TRY IT:
Within the data that follows, set down exactly the lines from the one containing "Click the website-chatbot" through the one containing "Screen dimensions: 969x583", both ends included.

━━━━━━━━

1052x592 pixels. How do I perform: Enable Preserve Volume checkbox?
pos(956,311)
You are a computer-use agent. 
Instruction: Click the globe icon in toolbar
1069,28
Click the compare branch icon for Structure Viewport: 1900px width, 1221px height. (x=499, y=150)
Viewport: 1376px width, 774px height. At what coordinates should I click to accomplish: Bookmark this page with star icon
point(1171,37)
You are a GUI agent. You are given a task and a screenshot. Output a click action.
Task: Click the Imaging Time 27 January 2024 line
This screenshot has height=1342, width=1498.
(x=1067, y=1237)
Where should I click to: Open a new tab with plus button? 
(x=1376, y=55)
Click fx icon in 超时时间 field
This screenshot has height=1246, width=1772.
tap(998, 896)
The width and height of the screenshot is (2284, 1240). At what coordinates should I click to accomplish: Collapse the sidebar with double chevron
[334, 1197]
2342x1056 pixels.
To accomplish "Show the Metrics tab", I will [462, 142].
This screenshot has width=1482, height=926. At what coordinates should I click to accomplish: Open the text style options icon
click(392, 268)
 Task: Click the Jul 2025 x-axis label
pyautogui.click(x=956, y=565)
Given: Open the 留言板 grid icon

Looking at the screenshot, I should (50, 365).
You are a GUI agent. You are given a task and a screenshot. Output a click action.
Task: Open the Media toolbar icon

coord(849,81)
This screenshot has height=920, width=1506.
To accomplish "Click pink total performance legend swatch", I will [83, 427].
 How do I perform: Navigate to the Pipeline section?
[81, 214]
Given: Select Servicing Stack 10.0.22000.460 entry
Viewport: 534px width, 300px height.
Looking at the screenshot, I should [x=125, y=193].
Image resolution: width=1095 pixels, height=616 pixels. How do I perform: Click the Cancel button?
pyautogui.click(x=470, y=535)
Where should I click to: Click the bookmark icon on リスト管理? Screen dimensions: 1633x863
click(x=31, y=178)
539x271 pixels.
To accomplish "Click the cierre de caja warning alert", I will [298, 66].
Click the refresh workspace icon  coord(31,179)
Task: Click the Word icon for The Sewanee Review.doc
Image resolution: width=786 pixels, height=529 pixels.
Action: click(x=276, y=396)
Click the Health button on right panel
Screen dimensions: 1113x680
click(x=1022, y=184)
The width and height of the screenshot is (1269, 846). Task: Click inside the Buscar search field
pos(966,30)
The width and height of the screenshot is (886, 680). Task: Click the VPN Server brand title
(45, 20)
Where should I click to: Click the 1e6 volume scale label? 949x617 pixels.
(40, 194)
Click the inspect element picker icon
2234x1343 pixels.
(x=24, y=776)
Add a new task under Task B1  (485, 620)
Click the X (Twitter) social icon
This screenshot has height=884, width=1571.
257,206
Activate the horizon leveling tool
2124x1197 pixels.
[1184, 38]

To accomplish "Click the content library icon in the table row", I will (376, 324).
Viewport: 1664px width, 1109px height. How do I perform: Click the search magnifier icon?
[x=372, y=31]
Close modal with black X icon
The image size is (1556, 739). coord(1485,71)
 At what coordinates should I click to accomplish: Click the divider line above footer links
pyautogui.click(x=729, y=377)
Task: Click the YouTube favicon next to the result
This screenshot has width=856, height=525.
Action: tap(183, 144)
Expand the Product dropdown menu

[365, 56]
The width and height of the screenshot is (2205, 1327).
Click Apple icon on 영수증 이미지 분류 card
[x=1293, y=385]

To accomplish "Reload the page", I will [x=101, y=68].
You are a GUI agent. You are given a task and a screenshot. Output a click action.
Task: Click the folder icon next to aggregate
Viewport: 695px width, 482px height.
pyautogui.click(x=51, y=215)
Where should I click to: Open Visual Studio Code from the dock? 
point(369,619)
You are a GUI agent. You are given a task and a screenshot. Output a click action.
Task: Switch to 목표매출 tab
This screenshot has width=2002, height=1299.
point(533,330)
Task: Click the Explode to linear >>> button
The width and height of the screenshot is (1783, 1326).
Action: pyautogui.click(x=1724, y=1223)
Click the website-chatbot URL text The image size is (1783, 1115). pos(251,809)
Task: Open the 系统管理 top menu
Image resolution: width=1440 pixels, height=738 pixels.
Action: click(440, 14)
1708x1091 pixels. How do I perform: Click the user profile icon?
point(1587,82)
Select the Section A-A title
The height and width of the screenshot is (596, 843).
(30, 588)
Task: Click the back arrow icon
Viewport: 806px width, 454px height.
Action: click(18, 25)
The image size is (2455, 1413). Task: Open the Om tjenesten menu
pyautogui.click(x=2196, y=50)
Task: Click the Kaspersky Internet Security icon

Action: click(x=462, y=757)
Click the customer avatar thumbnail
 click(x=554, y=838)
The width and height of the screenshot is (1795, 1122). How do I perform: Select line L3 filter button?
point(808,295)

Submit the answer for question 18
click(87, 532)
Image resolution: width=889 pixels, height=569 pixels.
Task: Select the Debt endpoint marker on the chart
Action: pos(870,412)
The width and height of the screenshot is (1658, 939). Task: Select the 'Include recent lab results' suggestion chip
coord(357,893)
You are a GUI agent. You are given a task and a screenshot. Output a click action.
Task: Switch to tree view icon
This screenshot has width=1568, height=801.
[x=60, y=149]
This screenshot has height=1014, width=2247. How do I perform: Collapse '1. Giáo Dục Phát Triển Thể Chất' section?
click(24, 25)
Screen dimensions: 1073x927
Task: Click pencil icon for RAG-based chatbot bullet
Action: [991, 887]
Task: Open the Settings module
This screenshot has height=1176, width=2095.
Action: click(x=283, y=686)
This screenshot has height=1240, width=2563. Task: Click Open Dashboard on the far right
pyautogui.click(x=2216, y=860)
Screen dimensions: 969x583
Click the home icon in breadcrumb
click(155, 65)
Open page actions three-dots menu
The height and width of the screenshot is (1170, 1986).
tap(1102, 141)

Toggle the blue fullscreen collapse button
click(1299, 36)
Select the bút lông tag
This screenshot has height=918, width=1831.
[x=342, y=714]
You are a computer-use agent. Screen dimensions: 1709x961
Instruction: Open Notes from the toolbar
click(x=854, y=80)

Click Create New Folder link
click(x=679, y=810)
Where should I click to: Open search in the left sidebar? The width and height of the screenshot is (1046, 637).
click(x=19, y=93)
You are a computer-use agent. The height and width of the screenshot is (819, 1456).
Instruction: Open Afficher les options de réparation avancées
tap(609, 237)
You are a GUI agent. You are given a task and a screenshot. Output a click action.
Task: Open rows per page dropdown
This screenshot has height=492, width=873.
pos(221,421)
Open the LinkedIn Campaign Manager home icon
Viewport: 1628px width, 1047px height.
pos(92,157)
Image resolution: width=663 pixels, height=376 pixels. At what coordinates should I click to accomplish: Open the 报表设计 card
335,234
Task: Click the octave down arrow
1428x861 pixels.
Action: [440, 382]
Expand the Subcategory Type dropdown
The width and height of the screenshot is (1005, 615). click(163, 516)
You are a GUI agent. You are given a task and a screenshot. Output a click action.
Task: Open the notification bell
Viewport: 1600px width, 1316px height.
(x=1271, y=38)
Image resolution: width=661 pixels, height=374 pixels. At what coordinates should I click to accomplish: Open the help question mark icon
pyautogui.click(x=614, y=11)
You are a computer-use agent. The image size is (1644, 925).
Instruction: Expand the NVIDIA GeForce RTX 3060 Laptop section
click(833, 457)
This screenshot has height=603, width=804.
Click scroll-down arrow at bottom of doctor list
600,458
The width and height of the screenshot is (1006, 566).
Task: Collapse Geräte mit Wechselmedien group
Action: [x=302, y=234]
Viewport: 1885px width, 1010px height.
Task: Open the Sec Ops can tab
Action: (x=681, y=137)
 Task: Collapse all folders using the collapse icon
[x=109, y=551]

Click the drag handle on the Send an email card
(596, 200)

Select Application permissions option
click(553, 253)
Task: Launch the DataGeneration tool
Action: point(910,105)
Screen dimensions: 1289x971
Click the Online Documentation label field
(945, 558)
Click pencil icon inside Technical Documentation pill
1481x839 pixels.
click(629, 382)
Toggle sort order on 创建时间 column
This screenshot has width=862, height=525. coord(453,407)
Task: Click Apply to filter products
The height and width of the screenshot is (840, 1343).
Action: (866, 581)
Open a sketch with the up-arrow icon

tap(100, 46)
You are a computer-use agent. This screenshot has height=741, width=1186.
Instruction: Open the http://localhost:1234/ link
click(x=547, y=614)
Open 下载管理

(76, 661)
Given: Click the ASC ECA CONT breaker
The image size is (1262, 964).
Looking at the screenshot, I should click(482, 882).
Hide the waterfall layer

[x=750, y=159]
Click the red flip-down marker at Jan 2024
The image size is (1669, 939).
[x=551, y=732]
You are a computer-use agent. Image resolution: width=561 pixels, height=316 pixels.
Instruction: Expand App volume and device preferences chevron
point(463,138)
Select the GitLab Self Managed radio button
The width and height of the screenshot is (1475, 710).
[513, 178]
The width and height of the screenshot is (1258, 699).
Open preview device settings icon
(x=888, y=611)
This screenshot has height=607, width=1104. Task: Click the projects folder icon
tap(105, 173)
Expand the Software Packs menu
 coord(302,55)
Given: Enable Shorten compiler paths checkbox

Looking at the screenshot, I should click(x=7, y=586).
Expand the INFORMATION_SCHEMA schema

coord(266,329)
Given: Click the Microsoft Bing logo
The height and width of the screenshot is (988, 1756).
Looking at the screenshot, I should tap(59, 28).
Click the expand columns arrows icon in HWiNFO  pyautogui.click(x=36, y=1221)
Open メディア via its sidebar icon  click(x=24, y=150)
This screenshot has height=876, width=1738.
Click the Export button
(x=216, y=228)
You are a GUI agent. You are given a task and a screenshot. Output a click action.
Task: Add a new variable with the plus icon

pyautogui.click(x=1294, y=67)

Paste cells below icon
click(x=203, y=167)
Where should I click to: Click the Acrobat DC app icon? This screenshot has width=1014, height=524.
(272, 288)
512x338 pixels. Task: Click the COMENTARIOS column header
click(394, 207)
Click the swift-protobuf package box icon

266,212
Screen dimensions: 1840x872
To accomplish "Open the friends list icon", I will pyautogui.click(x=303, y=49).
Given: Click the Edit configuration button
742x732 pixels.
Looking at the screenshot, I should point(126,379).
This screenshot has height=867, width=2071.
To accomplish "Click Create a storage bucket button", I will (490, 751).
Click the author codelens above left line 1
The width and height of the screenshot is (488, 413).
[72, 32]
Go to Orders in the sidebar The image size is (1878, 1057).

━━━━━━━━

YOUR SOLUTION:
Click the website-chatbot URL text The image size is (1783, 1115). pos(251,809)
Task: Open the 系统管理 top menu
Image resolution: width=1440 pixels, height=738 pixels.
Action: click(440, 14)
1708x1091 pixels. How do I perform: Click the user profile icon?
point(1587,82)
Select the Section A-A title
The height and width of the screenshot is (596, 843).
(30, 588)
Task: Click the back arrow icon
Viewport: 806px width, 454px height.
Action: click(18, 25)
The image size is (2455, 1413). Task: Open the Om tjenesten menu
pyautogui.click(x=2196, y=50)
Task: Click the Kaspersky Internet Security icon

Action: click(x=462, y=757)
Click the customer avatar thumbnail
 click(x=554, y=838)
The width and height of the screenshot is (1795, 1122). How do I perform: Select line L3 filter button?
point(808,295)

Submit the answer for question 18
click(87, 532)
Image resolution: width=889 pixels, height=569 pixels.
Task: Select the Debt endpoint marker on the chart
Action: pos(870,412)
The width and height of the screenshot is (1658, 939). Task: Select the 'Include recent lab results' suggestion chip
coord(357,893)
You are a GUI agent. You are given a task and a screenshot. Output a click action.
Task: Switch to tree view icon
This screenshot has width=1568, height=801.
[x=60, y=149]
This screenshot has height=1014, width=2247. How do I perform: Collapse '1. Giáo Dục Phát Triển Thể Chất' section?
click(24, 25)
Screen dimensions: 1073x927
Task: Click pencil icon for RAG-based chatbot bullet
Action: [991, 887]
Task: Open the Settings module
This screenshot has height=1176, width=2095.
Action: click(x=283, y=686)
This screenshot has height=1240, width=2563. Task: Click Open Dashboard on the far right
pyautogui.click(x=2216, y=860)
Screen dimensions: 969x583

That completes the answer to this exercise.